Of course, there are (sometimes) reasons for the acrimony. When the reasons become so high pitched that you have to get your Phillip Bailey on and say something, find the time and place to say it when the child isn’t present. Even if the child support payments are late while the car note is current on the baby daddy’s caddy, the “baby mama drama” has to be brought at the right time. Poisoning our children against the other parent, regardless of reasons, is just as deplorable as the act committed by the other parent.
Living out the best of ‘Jerry’ and ‘Maury,’ unedited expletives and all, like Def Comedy Fam in front of the children isn’t exactly the hallmark of well-adjusted parents. Regardless of who is right or wrong, both parties end up sounding like stereotypes lifted straight from a Tyler Perry script. All that’s needed is Madea to hit her mark and smack both of them with her penis. Too much? I’ll apologize for the imagery as soon as TP apologizes for the character and his unbridled exuberance he exhibits every time he dons the bodysuit and wig to play said character.

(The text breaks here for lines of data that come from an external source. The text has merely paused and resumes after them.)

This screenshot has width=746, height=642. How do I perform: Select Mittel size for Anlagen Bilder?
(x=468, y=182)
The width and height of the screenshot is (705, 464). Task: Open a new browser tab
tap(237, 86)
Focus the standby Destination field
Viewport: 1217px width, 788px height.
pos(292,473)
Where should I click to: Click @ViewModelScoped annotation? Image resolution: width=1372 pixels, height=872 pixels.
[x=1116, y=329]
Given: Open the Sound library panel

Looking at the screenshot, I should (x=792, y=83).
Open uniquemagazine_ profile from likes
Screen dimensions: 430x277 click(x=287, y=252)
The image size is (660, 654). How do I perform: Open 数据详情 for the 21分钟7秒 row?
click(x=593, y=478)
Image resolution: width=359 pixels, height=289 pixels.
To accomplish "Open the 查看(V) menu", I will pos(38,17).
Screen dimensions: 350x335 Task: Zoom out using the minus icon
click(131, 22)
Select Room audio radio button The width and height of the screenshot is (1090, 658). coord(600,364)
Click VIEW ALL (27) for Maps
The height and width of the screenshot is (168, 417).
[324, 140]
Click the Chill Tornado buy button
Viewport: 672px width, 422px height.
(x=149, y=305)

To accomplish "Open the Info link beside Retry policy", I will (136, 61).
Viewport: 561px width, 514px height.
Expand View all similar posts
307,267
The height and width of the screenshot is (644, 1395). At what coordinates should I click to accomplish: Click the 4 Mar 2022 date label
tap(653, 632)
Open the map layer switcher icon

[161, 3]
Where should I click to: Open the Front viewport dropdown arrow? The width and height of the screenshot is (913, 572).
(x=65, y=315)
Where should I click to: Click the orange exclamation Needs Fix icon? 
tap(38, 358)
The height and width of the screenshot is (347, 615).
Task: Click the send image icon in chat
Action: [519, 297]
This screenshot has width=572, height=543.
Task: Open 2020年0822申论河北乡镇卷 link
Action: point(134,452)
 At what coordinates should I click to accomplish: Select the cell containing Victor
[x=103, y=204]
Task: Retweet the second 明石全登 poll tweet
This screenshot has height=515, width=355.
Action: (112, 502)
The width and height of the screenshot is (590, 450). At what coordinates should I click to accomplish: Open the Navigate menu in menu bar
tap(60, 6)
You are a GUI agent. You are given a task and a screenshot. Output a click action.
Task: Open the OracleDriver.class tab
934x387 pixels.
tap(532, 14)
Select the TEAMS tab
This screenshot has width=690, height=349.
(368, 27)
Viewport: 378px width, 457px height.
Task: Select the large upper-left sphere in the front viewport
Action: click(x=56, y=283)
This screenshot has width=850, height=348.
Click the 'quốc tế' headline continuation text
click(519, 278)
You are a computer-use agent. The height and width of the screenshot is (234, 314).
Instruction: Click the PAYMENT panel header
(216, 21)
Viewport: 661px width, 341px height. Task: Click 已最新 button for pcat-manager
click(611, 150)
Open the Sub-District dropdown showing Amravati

Let’s get it together. Children shouldn’t be scarred by the hostility that exists between their parents. We need a no-fly zone. The love a child has for his or her parents should be unconditional and uninterrupted by hostile aggression from another parent. If we have nothing good to say about the other parent in front of a child, say nothing. The child will appreciate it.
No kids were hurt in the making of this post.
Mason Jamal writes about men, women and popular culture. For more of his musings, visit masonjamal.com. To have his commentary delivered to your e-mail, subscribe here. Keep up with Mason’s daily thoughts and observations by following him on Twitter @masonsays.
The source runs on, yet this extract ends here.